Deputy Director of Intelligence
- Incumbent
- Assumed office 7 September 2021 Serving with Taj Mir Jawad
- Prime Minister: Mohammad Hassan Akhund
- Supreme Leader: Hibatullah Akhundzada

Governor of Balkh
- In office c. 1996 – c. 2000
- Leader: Mohammed Omar
- Prime Minister: Mohammed Rabbani Abdul Kabir
- Succeeded by: Norullah Noori

Personal details
- Party: Taliban
- Occupation: Politician, Taliban member

= Rahmatullah Najib =

Afghan Deputy Director of Intelligence since 2021

Mullah Rahmatullah Najib (رحمت‌الله نجيب /ps/) is the Deputy Director of Intelligence of the Islamic Emirate of Afghanistan since 7 September 2021, alongside Taj Mir Jawad.

== Career ==
Prior to his promotion to the cabinet, Najib served as a field commander.

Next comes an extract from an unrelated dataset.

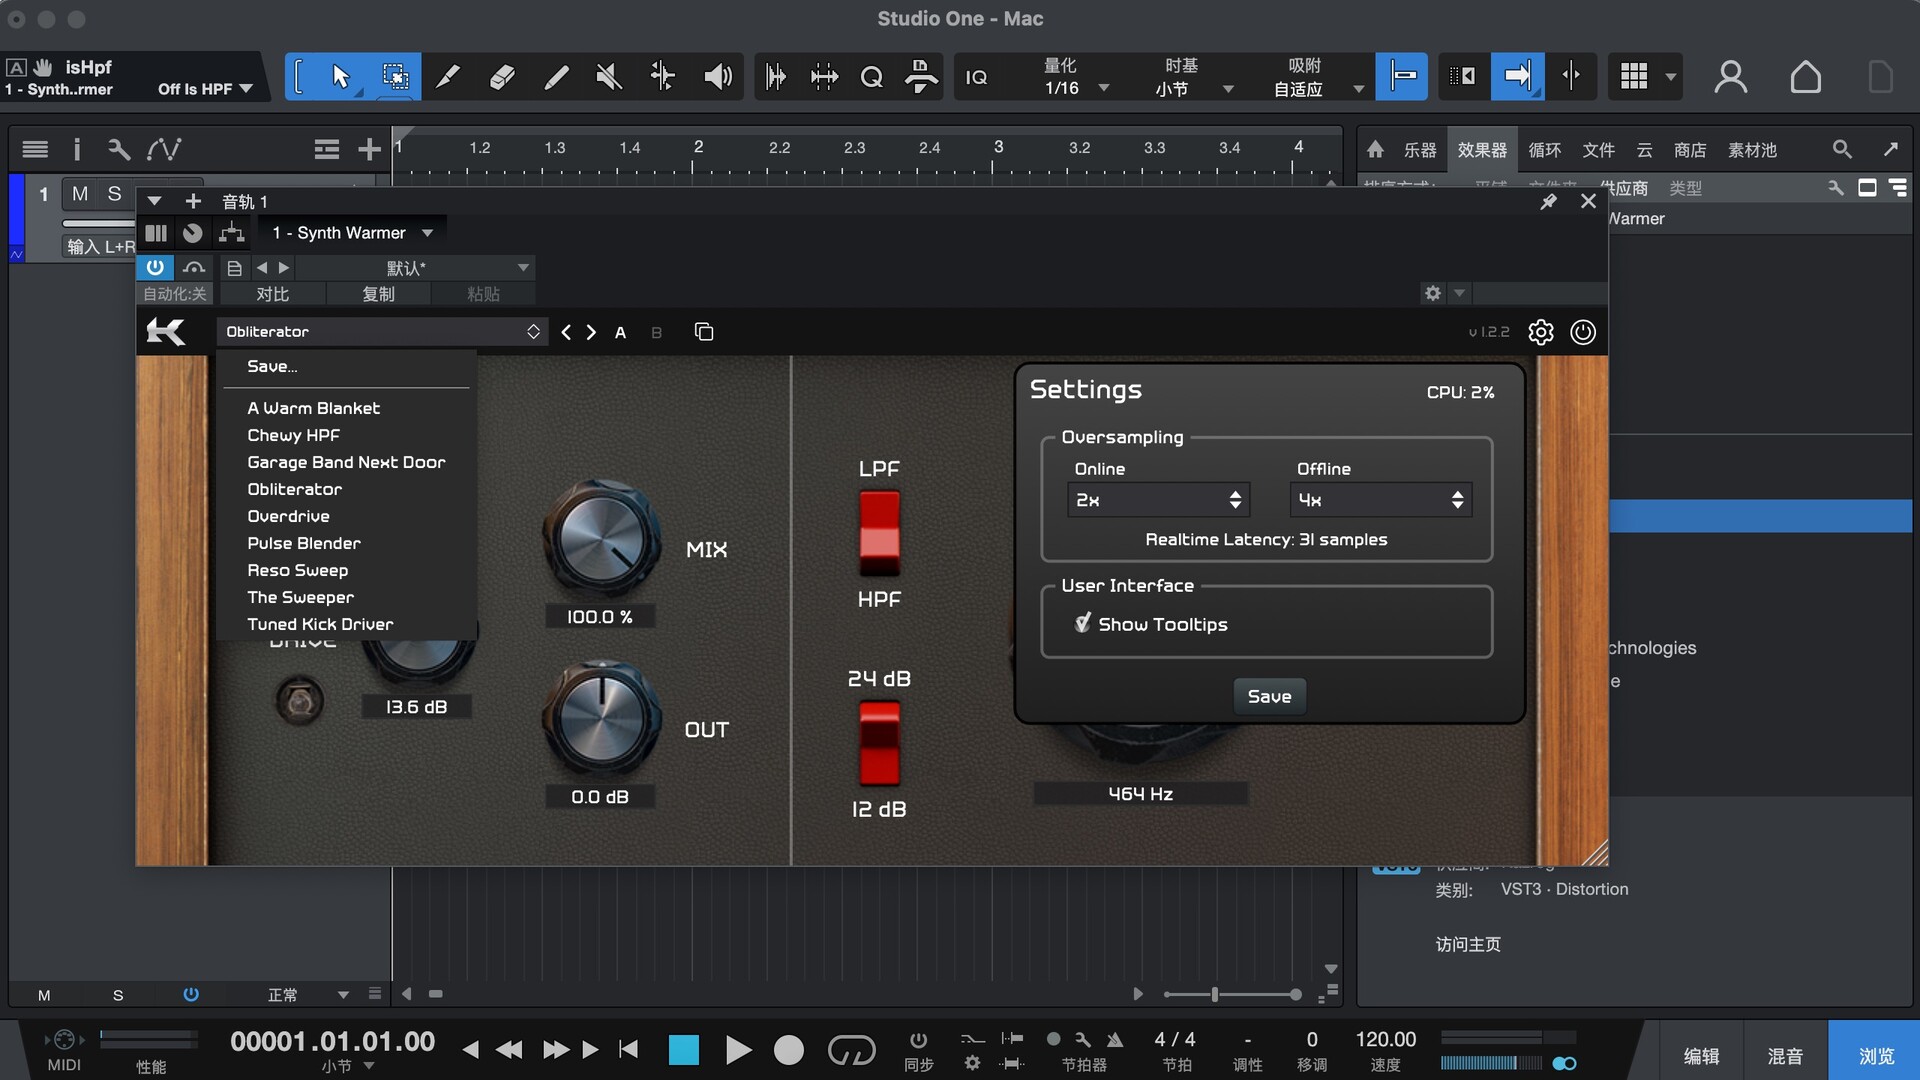The image size is (1920, 1080).
Task: Open the Offline oversampling dropdown
Action: tap(1380, 500)
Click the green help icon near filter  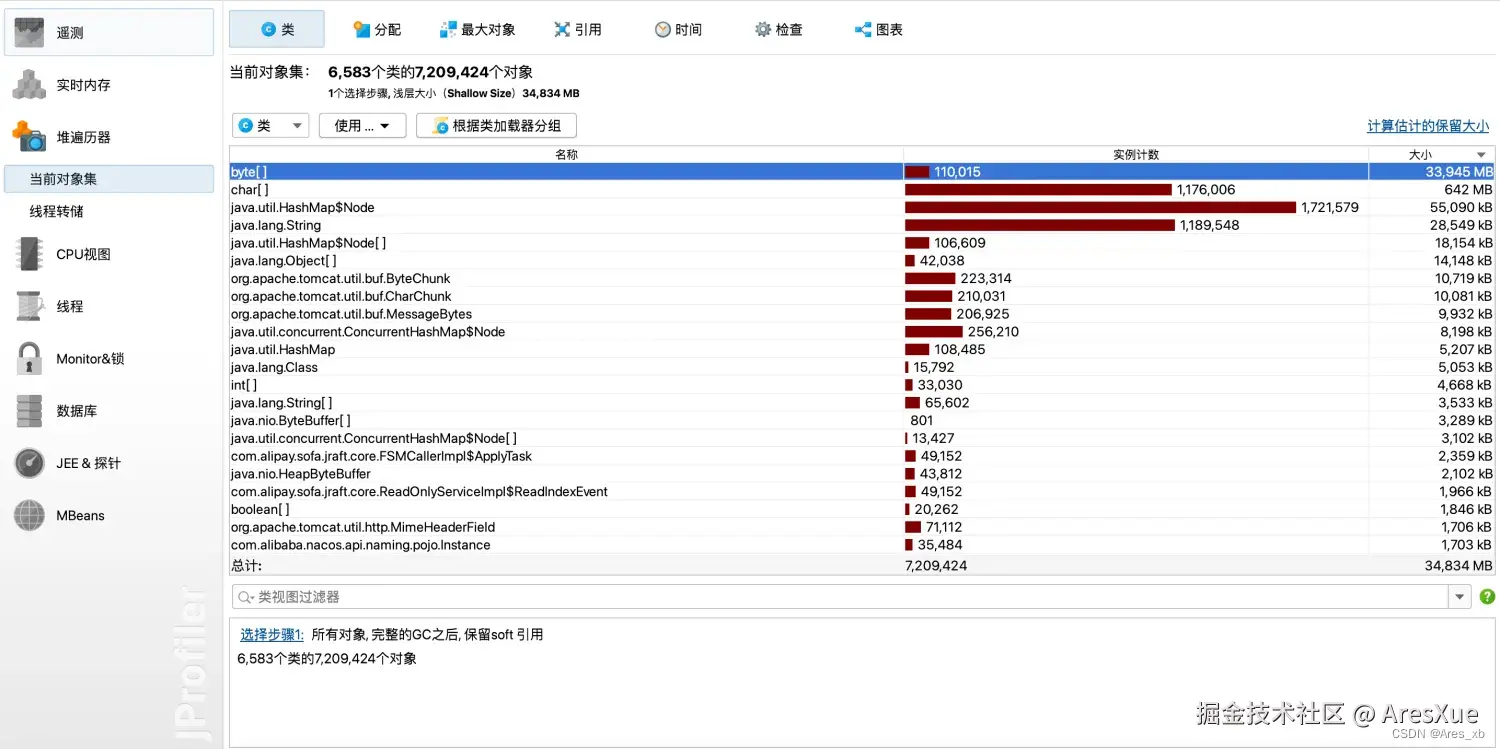click(1487, 596)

In June 2016, Najib was reported to be the Taliban's shadow governor for Logar Province and to have been subjected to false claims of killing by Afghan forces.

On 7 September 2021, Najib was made Deputy Director of Intelligence of the Islamic Emirate of Afghanistan, alongside Taj Mir Jawad, under Director of Intelligence Abdul Haq Wasiq.